Not only is the cemetery more than 400 years older than the ruins of Pompeii and the other Roman towns along the Bay of Naples, but it isn't Roman at all. In fact, it was built by the ancient Greeks, who founded Naples in the eight century B.C.E., and kept it a fully Greek city, even when it came under Roman control centuries later.

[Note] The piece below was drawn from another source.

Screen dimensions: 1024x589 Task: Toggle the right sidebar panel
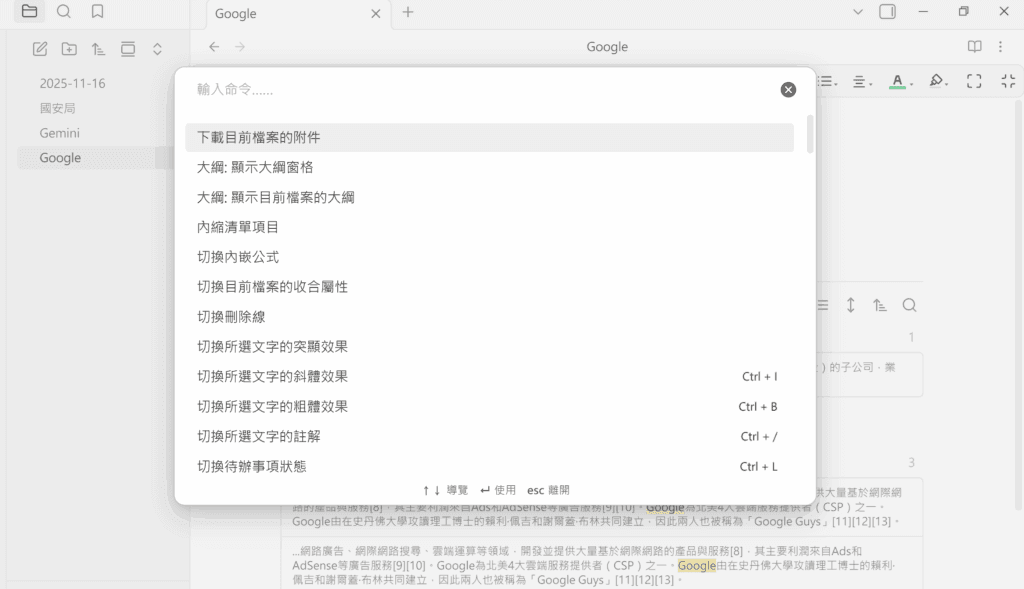(887, 12)
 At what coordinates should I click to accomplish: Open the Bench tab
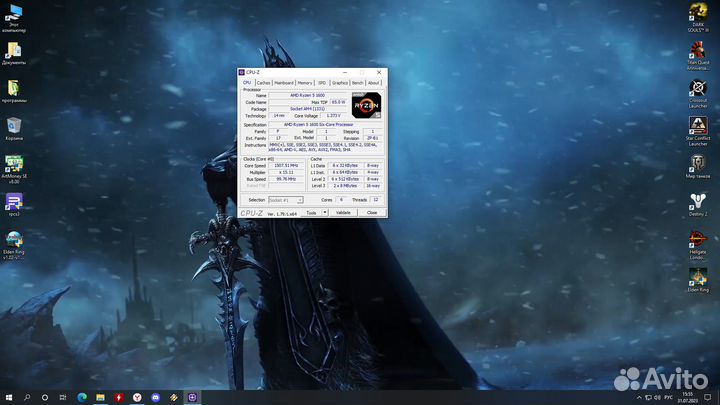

It's a game-changing opening, according to archaeologists, that promises to change how we think of Naples, the Mediterranean in ancient times, and even Greek artistry. It also, those involved with the project believe, has the potential to protect Naples from a tourism boom that, if it continues, could bring overtourism to the city.

In the bowels of the city



Forty feet below the garden of a 19th-century palazzo, in what's now the Sanità area of the city, a steep staircase burrowing underground leads to four tombs. Each with their own grand entrance -- one even has Ionic columns sculpted on its façade -- they open on to what is thought to have been the original pathway that mourners would have taken.  READ MORE...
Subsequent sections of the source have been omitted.